**Task item**
Your answer must be a single number: how many lines in the records below contain the word "computer".
========
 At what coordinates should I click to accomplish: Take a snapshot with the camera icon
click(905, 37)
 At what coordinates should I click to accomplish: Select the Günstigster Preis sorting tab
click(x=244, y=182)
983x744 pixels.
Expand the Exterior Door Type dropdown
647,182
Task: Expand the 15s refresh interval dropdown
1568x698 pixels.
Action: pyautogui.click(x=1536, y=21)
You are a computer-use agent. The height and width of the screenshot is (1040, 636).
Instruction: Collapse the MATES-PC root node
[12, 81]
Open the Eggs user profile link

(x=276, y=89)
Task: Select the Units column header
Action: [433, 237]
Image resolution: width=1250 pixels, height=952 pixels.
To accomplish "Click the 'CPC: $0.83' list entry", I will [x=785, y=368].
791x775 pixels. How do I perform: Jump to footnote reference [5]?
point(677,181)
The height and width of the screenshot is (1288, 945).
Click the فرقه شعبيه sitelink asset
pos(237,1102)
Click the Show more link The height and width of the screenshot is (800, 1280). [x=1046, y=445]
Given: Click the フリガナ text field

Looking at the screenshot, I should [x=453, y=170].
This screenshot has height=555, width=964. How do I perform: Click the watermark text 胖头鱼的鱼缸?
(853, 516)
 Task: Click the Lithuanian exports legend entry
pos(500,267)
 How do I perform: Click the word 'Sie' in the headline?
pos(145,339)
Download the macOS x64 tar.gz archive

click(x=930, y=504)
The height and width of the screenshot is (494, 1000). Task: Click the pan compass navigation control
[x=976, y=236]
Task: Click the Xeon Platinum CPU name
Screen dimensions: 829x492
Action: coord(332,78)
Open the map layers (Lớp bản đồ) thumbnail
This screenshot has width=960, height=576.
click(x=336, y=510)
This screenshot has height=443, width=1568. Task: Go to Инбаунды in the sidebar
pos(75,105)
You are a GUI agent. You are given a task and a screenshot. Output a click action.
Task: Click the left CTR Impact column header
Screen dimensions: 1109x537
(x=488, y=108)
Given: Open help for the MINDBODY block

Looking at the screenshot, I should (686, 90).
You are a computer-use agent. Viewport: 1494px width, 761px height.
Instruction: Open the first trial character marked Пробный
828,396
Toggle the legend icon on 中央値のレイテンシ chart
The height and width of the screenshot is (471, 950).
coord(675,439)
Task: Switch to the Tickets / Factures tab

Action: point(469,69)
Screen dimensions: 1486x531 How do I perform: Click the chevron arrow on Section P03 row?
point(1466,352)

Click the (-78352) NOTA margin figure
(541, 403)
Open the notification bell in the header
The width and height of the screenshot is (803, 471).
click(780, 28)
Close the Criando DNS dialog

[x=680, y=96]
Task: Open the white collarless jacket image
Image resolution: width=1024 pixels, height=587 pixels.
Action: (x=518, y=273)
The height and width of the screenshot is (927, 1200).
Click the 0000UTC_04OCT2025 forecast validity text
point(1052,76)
========
**The answer**
2